Seth talks to the Spokesman Review
September 24, 2005 at 09:27 AM
As I've discussed earlier, I was invited to participate in a citizen blogging exercise with the Spokesman-Review, Spokane's only serious local paper. The Review is leading the way nationally with it's interest in citizen blogging, but my current biggest and deal-breaking gripe with The Review is that they foolishly charge you to view their newspaper online. This baffles me for a host of reasons. For one: it completely knocks out my demographic from their readership. I'd wager that the coveted males 18-34 are in the low single digit percent of their subscribers. Which is a real shame actually. They seem to be trying to embrace my wider demographic with the whole blogging thing, but yet they're so clueless with that subscription thing. They almost get it, which is almost more frustrating than them completely not getting it. This recent post by uber market guru Seth Godin all but mentions them by name:
That local paper, the one that struggles to make its subscription and newsstand guarantee every day, wants you to register before you can read an article online. And they want to know a lot about you (your gender, your date of birth) before they will allow you to pay attention to your site.
The same company that runs ads hoping you’ll buy a newspaper that costs more to print than it does to sell, puts up roadblocks to keep you from reading online.

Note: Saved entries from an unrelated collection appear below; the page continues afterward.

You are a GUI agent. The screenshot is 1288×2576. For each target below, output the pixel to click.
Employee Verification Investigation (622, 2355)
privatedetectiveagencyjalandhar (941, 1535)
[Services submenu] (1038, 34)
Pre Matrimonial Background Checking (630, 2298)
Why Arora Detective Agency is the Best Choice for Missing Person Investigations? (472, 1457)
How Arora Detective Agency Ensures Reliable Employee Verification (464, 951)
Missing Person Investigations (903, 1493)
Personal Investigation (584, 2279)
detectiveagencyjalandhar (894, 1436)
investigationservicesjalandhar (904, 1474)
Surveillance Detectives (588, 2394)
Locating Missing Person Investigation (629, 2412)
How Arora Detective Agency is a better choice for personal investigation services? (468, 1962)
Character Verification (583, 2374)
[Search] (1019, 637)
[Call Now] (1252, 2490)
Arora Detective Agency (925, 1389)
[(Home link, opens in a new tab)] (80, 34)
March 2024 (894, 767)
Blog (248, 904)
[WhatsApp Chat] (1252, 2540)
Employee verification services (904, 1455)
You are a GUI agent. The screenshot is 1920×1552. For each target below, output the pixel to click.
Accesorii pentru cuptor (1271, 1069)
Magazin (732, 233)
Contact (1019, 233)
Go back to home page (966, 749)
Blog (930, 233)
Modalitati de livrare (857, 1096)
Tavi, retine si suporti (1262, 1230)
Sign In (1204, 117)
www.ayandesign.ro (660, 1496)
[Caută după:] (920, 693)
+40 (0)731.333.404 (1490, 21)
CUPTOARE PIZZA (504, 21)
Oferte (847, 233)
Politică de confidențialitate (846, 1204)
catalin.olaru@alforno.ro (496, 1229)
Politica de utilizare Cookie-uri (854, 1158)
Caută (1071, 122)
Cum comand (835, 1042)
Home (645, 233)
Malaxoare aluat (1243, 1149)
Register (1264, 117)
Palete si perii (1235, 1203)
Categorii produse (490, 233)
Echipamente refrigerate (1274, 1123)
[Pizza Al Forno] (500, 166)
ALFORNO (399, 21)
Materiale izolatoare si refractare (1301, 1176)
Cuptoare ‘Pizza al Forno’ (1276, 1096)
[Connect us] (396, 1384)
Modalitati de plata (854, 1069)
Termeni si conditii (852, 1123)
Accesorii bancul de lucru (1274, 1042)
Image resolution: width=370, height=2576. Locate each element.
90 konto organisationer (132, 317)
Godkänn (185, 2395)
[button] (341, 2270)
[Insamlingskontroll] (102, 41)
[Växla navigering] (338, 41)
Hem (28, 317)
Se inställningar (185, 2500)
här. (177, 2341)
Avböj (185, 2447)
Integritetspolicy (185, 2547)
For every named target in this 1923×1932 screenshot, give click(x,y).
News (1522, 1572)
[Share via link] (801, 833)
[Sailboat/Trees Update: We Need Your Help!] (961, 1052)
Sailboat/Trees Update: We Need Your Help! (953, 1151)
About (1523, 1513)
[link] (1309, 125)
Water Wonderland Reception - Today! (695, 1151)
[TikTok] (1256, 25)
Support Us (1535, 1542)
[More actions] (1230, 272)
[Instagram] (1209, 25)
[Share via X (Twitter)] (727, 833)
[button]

“Pay attention” are the key words. The consumer is already paying. You’re paying with a precious commodity called attention. Instead of fending you off and holding you back, perhaps the newspaper ought to be making it easier to give your precious attention to them…
A quick gut check will probably confirm what many of us truly believe: the number of channels of communication is going to continue to increase. And either you’ll have a channel or you won’t. Either you’ll have access to the attention of the people you need to talk with, (notice I didn’t say talk “at”) or you won’t.
So, the real question to ask isn’t, “how much will I get paid to talk with these people?” The real question is, “how much will I PAY to talk with these people?”
And here's the clincher, he's only talking about forcing readers to register, I think he'd go into cardiac arrest if he knew The Review also required readers to pay a fee to read. It's really just unforgivable.
I have to wonder: if the Review had to make a choice between having me read for free online, or not having me read anything at all, would they opt for the latter? Because they have.
Update: Average age of newspaper readers: 55. Does this bother anyone at the S-R?